DATA SOURCES: PubMed, Cochrane Library, Embase, EBSCO, Web of Science, China National Knowledge Infrastructure and Chinese Biomedical Literature Database were searched from initiation to 15 May 2017.
METHODS: Randomized controlled trials that evaluated surgical versus non-operative treatment for patients with lumbar disc herniation were selected. The primary outcomes were pain and side-effects. Secondary outcomes were function and health-related quality of life. A random effects model was used to calculate the pooled mean difference with 95% confidence interval.
RESULTS: A total of 19 articles that involved 2272 participants met the inclusion criteria. Compared with non-operative treatment, surgical treatment was more effective in lowering pain (short term: mean difference = -0.94, 95% confidence interval = -1.87 to -0.00; midterm: mean difference = -1.59, 95% confidence interval = -2.24 to -9.94), improving function (midterm: mean difference = -7.84, 95% confidence interval = -14.00 to -1.68; long term: mean difference = -12.21, 95% confidence interval = -23.90 to -0.52) and quality of life. The 36-item Short-Form Health Survey for physical functions (short term: mean difference = 6.25, 95% confidence interval = 0.43 to 12.08) and bodily pain (short term: mean difference = 5.42, 95% confidence interval = 0.40 to 10.45) was also utilized. No significant difference was observed in adverse events (mean difference = 0.82, 95% confidence interval = 0.28 to 2.38).
CONCLUSION: Low-quality evidence suggested that surgical treatment is more effective than non-operative treatment in improving physical functions; no significant difference was observed in adverse events. No firm recommendation can be made due to instability of the summarized data.
Good information but we need better studies.
The authors deserve credit for an objective analysis of the literature on the effectiveness of lumbar disk surgery for improvements in function and quality of life. The quality of studies, from an epidemiological viewpoint, is poor with considerable heterogeneity and inconsistent blinding and variable follow-ups. Also, by its very nature, lumbar disk disease can cause highly variable pathology, so lumping cases together is problematic. I am not sure what to conclude except that lumbar disk surgery is a viable option for patients with lumbar disk disease. I think the decision will still need to be made on an individual basis. Perhaps a study looking at severity of neurological deficit might be more definitive, but even then, there is a problem having a control group.

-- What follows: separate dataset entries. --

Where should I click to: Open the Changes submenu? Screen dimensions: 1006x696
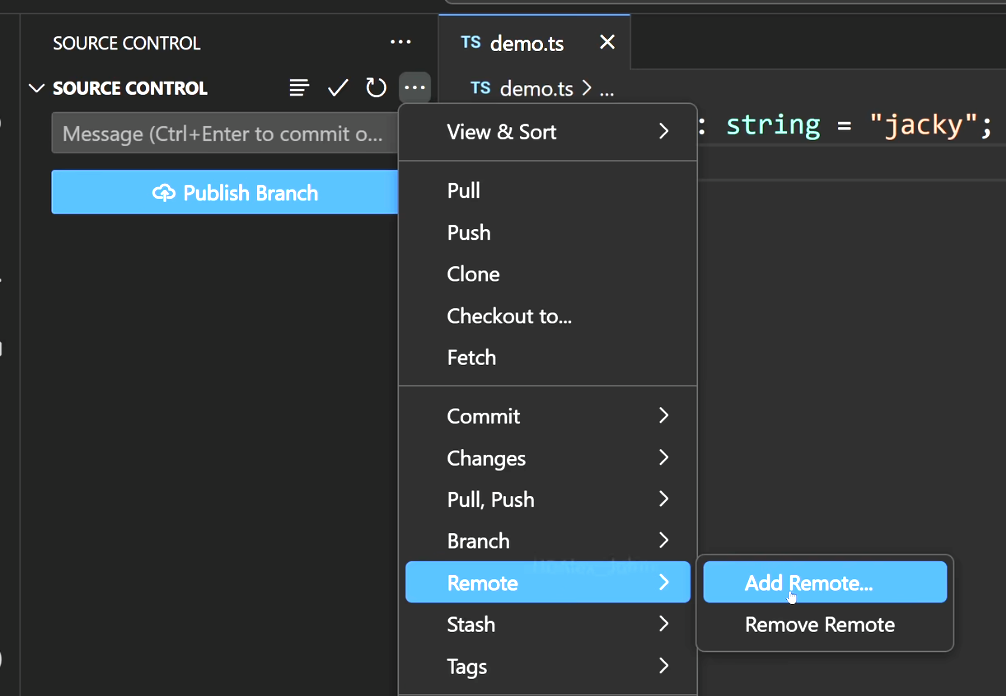click(x=547, y=458)
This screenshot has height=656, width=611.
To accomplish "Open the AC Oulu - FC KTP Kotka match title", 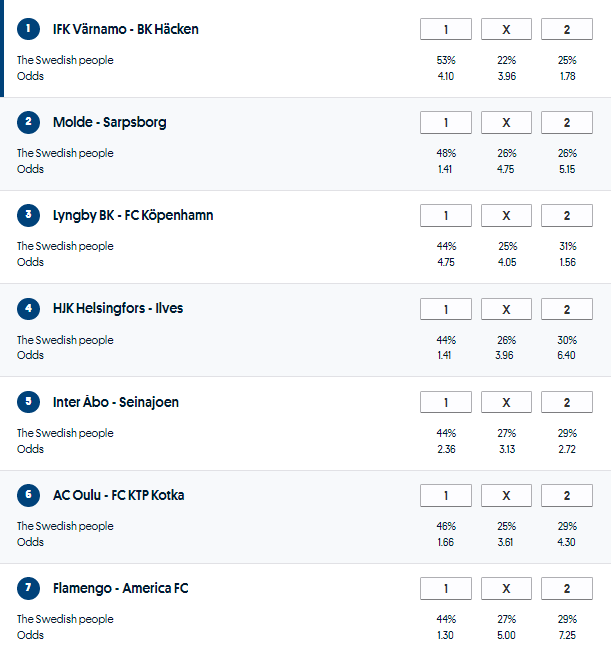I will [x=118, y=496].
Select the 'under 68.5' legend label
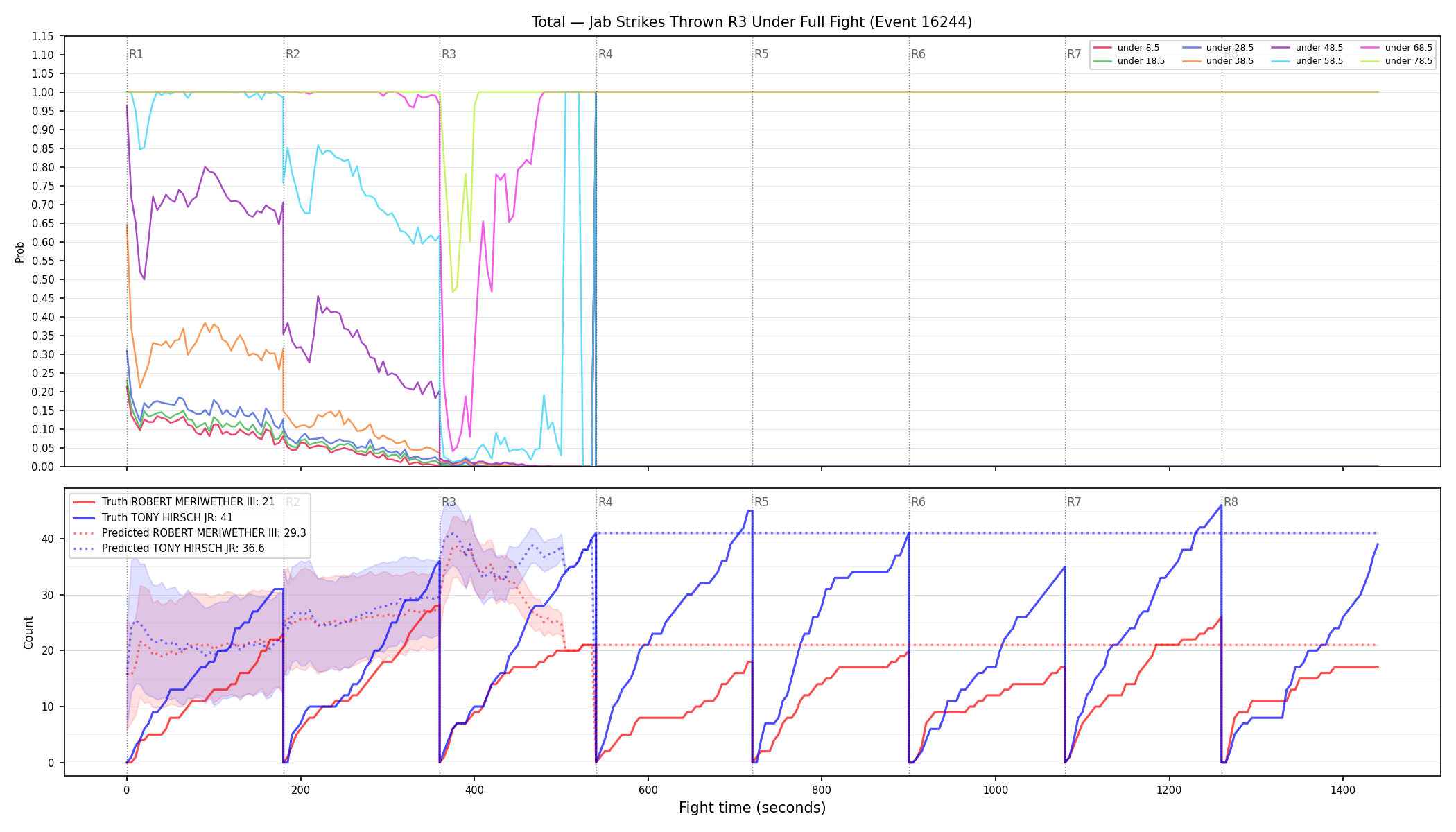The width and height of the screenshot is (1456, 832). (x=1409, y=48)
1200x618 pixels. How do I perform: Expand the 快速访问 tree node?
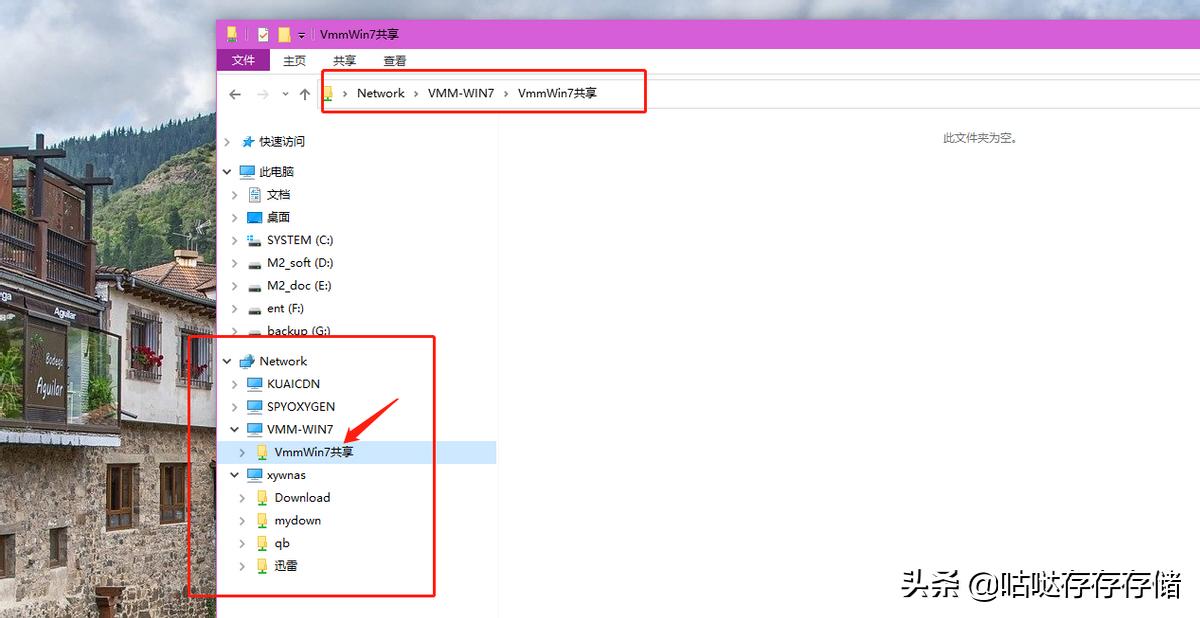click(228, 142)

Though we are probably operating too much, in appropriate patients surgery can be more effective than conservative means in improving physical functions and quality of life.
This is a fair study that breaks the myth of 90-95% conservative treatment in lumbar disk herniation and brings up the value of surgical treatment. Although bias still exist and no current recommendation can be made, this study is valuable to mobilize pts and MDs to think whether surgery may be more beneficial in a higher % of selected cases.